In the guinea pig vas deferens, potentiation of neurotransmitter release by bath-applied epibatidine appeared to be made up of two phases: a transient large increase in neurotransmitter release followed by a second, smaller and more sustained potentiation. Many subtypes of nAChRs desensitise rapidly (Quick and Lester, 2002); if such receptor subtypes were present, continuous exposure to nAChR agonists would cause a transient effect on neurotransmitter release (Grady et al., 1994; Lu et al., 1999). The potentiation of neuronally-evoked neurotransmitter release may be a result of influx of Ca2+ through the nAChR (as most subtypes of nAChRs are highly permeable to Ca2+; (Fucile, 2004). This increase in basal Ca2+ concentration produced by nAChR activation results in a higher concentration of nerve terminal Ca2+ being obtained during action potential invasion; such a basal increase in Ca2+ concentration has been observed in nerve terminals in the mouse vas deferens in response to nicotine (Brain et al., 2001).

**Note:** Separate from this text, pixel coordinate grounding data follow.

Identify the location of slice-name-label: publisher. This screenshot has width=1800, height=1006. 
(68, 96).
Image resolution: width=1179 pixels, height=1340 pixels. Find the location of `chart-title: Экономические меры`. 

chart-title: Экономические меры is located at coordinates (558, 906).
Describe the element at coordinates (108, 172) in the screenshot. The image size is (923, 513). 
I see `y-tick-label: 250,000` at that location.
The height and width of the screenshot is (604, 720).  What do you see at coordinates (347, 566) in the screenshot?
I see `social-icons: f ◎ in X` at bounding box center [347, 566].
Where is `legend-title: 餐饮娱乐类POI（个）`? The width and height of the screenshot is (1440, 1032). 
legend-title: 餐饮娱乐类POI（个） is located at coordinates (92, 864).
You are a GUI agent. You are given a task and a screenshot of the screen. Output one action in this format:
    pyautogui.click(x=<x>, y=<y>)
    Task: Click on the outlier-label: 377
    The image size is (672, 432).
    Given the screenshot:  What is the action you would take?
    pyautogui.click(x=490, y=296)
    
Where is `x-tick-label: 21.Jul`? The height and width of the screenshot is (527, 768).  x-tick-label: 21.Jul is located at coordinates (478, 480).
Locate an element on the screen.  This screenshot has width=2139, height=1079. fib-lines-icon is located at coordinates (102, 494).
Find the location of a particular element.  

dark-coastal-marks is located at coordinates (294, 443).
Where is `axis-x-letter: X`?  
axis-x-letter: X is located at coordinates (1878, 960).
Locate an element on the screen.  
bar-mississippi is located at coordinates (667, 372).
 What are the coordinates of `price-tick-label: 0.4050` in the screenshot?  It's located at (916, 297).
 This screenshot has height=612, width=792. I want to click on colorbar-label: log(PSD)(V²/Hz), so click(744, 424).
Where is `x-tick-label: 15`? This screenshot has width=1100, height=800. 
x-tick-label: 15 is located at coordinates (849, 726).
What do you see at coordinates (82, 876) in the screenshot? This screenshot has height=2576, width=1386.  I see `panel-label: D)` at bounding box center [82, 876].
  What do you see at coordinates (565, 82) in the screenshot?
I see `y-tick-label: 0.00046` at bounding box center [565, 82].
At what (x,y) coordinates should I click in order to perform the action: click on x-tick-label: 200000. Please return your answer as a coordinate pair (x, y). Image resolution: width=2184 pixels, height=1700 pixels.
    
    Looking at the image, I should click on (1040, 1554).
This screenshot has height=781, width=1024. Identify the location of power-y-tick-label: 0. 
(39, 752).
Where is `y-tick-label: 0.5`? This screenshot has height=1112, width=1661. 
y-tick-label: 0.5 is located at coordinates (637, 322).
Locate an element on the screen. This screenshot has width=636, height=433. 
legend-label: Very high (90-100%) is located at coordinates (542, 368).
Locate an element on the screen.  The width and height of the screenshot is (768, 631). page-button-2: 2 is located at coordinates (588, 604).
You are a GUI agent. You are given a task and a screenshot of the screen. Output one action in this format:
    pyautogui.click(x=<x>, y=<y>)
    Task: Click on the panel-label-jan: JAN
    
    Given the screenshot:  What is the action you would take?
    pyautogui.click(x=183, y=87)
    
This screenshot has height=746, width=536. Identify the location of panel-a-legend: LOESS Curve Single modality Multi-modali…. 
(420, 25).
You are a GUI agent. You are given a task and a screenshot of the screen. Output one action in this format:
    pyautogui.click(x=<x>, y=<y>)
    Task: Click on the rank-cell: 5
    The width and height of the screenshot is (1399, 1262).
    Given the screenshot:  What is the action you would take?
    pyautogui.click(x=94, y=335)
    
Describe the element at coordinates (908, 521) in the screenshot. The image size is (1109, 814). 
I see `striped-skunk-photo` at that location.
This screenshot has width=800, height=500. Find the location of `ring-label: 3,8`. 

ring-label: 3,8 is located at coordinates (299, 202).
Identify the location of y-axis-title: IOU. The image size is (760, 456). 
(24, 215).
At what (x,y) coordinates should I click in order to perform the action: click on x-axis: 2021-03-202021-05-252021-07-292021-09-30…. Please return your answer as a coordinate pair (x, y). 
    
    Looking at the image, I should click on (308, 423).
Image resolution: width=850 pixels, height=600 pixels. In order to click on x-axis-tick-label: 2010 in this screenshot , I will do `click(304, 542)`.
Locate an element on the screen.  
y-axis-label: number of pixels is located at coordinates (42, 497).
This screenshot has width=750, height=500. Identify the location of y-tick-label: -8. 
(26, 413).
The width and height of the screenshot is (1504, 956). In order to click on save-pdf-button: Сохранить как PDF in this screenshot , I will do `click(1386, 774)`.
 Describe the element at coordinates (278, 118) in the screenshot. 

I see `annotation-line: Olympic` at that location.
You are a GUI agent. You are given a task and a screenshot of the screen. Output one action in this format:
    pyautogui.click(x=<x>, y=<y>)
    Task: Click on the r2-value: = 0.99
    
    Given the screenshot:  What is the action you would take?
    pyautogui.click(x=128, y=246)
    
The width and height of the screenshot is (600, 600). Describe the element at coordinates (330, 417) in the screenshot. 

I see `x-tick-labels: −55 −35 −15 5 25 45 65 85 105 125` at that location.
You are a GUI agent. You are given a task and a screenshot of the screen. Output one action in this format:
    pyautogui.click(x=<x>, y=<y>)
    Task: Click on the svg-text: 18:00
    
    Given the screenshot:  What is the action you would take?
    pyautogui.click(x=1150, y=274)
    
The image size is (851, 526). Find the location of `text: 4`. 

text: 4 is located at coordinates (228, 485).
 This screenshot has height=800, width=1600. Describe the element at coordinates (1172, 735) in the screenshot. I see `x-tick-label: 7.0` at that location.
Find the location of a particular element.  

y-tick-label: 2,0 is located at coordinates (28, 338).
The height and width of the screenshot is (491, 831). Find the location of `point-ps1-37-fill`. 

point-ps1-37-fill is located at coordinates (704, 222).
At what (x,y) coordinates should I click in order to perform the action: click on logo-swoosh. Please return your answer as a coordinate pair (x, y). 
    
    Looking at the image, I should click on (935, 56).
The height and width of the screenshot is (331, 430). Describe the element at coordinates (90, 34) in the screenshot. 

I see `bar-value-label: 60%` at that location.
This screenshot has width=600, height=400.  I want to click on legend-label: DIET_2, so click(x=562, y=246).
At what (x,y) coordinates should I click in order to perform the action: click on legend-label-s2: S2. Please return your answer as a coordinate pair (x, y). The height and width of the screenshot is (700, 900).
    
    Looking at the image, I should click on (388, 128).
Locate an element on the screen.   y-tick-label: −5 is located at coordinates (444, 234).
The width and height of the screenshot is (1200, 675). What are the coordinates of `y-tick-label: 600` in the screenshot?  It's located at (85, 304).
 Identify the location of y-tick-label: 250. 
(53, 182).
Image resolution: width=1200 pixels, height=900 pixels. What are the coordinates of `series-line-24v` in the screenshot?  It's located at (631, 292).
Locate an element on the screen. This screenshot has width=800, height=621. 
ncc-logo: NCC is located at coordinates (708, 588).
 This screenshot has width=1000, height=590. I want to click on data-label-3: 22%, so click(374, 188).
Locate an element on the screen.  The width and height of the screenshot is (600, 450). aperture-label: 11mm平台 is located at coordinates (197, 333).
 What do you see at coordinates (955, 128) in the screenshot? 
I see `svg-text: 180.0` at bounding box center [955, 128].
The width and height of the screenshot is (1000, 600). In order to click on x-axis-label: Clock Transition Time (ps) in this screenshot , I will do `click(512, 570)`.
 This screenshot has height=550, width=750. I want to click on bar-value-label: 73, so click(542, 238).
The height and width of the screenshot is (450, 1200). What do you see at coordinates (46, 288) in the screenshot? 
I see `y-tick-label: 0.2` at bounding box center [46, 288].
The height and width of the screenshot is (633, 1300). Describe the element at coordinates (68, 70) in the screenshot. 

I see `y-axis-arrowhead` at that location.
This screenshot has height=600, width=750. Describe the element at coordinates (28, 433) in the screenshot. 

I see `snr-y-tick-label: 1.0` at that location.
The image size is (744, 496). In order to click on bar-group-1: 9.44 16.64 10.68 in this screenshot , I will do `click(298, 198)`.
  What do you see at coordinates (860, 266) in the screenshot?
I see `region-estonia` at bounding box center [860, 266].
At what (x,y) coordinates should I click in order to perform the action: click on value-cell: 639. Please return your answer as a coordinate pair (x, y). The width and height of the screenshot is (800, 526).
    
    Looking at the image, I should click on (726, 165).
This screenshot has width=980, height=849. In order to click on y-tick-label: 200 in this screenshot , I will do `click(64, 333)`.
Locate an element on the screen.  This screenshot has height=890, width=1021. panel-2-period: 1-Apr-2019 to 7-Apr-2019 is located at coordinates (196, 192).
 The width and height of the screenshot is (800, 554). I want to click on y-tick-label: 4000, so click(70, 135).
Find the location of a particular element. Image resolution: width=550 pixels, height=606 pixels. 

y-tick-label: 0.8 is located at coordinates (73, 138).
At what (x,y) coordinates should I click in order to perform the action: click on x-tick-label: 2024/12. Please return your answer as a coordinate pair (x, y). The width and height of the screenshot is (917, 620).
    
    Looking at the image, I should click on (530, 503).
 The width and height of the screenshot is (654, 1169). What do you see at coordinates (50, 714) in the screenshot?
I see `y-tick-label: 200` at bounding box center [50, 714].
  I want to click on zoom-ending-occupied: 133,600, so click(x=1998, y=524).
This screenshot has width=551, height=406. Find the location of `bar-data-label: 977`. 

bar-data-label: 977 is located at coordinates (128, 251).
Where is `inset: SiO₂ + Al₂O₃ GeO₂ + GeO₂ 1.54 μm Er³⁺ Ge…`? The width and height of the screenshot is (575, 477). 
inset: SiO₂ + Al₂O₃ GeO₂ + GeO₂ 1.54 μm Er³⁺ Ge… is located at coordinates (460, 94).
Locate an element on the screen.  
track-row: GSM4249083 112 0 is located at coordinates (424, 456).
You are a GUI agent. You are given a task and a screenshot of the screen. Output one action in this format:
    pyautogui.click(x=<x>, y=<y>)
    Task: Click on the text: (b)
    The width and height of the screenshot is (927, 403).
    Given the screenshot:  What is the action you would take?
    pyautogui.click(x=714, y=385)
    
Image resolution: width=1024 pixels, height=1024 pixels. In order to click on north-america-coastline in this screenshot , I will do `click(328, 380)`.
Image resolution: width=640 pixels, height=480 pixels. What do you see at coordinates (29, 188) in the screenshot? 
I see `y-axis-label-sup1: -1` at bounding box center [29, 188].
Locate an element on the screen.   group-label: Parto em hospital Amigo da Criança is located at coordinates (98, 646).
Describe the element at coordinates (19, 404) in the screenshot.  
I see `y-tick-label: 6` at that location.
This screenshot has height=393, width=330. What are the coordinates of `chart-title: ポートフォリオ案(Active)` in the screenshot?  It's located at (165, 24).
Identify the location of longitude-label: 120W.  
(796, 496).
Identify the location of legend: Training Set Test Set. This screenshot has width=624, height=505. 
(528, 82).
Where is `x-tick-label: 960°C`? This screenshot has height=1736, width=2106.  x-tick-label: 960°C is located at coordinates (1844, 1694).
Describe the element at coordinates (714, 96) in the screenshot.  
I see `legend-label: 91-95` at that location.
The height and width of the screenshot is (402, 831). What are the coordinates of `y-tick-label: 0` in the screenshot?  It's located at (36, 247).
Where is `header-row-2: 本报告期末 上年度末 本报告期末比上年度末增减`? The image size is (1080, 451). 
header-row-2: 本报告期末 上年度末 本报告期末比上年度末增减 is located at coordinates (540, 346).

A sustained potentiation of electrically evoked neurotransmitter release has been reported in other preparations; for example, in mouse hippocampal slices, the potentiation persisted following the wash out of the nAChR agonist (Radcliffe and Dani, 1998). In the rat interpeduncular nucleus (Covernton and Lester, 2002) and the chick lateral spiroform nucleus (Zhu and Chiappinelli, 2002), a sustained (>15min) potentiation of neurotransmitter release in the continual presence of nAChR agonists was reported; a second messenger cascade was implicated in this prolonged phase of neurotransmitter release. The mechanism of the prolonged potentiation in the guinea pig vas deferens remains to be determined, but a possible cause is a population of nAChRs which are not rapidly desensitised in the continued presence of agonists (Fenster et al., 1997). Alternatively, influx of Ca2+ through the nAChR could lead to changes in the intraneuronal Ca2+ concentration, which has the potential to affect synaptic plasticity in the long term (Berridge et al., 2000). Unfortunately, it is not possible, at present, to monitor Ca2+ in sympathetic terminals in the guinea-pig vas deferens (unlike the mouse; Brain and Bennett, 1997).
In summary, these studies reveal surprising differences in the response of the mouse and guinea pig vas deferens to epibatidine; whereas while neurogenic contraction is increased in both preparations, the mechanism is either potentiation of spontaneous transmitter release (in the mouse) to prime the muscle for contraction or an increase in evoked release (guinea pig). Both of these mechanisms need to be considered whenever nicotinic agonists are shown to enhance neurogenic contractions.
This study was supported by the Wellcome Trust (TCC and KLB) and a MRC studentship (DJW).
Conflict of interest
The authors state no conflict of interest.